What is the Uniting for Peace resolution, and is it constitutional?
Uniting for Peace, Assembly resolution 377(V) of 1950, was adopted in response to deadlock in the Security Council during the Korean War. It permits the Assembly, when the Council fails because of a permanent-member veto to exercise its primary responsibility for international peace and security in the face of a threat to or breach of the peace, to consider the matter immediately and recommend collective measures, including the use of armed force.
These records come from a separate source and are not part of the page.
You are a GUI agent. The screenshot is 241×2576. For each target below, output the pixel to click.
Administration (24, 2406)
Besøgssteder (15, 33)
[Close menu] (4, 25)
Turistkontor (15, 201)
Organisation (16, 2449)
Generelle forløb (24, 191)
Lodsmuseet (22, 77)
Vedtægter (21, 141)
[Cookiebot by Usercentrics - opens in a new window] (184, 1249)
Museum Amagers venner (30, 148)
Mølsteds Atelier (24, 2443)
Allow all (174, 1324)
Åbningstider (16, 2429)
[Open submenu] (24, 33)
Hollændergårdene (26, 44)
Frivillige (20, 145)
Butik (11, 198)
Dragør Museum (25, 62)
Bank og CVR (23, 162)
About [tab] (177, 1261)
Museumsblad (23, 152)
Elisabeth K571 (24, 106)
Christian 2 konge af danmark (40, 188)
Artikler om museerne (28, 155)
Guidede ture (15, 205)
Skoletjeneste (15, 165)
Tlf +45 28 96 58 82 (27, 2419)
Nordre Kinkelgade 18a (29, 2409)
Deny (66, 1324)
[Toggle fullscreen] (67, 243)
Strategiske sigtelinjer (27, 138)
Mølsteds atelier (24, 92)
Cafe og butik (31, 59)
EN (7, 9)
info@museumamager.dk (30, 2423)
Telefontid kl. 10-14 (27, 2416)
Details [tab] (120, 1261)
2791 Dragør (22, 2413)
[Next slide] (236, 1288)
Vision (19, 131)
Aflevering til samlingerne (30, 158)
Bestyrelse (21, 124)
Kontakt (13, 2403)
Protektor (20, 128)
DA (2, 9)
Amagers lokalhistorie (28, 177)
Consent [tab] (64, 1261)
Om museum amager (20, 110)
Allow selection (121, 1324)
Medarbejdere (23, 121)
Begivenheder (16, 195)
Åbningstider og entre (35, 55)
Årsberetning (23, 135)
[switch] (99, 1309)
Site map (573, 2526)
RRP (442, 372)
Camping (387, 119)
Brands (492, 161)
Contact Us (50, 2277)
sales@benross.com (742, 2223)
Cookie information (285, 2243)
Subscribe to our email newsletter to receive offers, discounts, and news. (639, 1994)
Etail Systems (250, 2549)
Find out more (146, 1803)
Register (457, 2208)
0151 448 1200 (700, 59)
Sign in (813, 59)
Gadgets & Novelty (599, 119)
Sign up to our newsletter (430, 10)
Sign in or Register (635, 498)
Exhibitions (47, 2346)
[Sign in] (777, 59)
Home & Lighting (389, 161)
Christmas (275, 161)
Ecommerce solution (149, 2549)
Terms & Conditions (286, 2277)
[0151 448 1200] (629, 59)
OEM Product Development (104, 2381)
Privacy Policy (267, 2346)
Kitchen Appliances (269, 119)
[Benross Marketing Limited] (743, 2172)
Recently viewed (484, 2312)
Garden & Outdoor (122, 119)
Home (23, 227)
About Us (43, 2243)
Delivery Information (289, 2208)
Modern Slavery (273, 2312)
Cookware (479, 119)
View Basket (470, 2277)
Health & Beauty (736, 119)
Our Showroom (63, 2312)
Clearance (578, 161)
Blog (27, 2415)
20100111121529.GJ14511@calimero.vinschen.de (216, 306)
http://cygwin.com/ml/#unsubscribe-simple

The International Court in Certain Expenses (1962) ICJ Reports 151 effectively upheld the device by holding that the term action in Article 11(2) referred only to enforcement action, leaving room for Assembly-recommended peacekeeping forces of the kind deployed in Suez (UNEF) and the Congo (ONUC).
How are judges of the International Court of Justice elected?
Under Articles 4 to 12 of the Statute, the fifteen judges are elected for nine-year renewable terms by the General Assembly and the Security Council voting separately and concurrently. A candidate must obtain an absolute majority in both organs. No two judges may be of the same nationality. Article 9 requires that the bench as a whole represent the main forms of civilisation and the principal legal systems of the world. Five seats fall vacant every three years. A party to a case before the Court that has no judge of its nationality on the bench may, under Article 31 of the Statute, designate a judge ad hoc for that case.
Why does the Trusteeship Council still exist if it has no trust territories?
The Trusteeship Council is one of the six principal organs created by Article 7(1) of the Charter and supervised the international trusteeship system established by Chapters XII and XIII to administer dependent territories. The system fulfilled its purpose: with the independence of Palau on 1 October 1994 the last trust territory ceased to be one, and the Council suspended its operation on 1 November 1994. Removing the Council formally would require an amendment of the Charter under Article 108, which carries the affirmative vote of all five permanent members of the Security Council and a two-thirds vote of the General Assembly. The Council therefore continues to exist but meets only as occasion may require.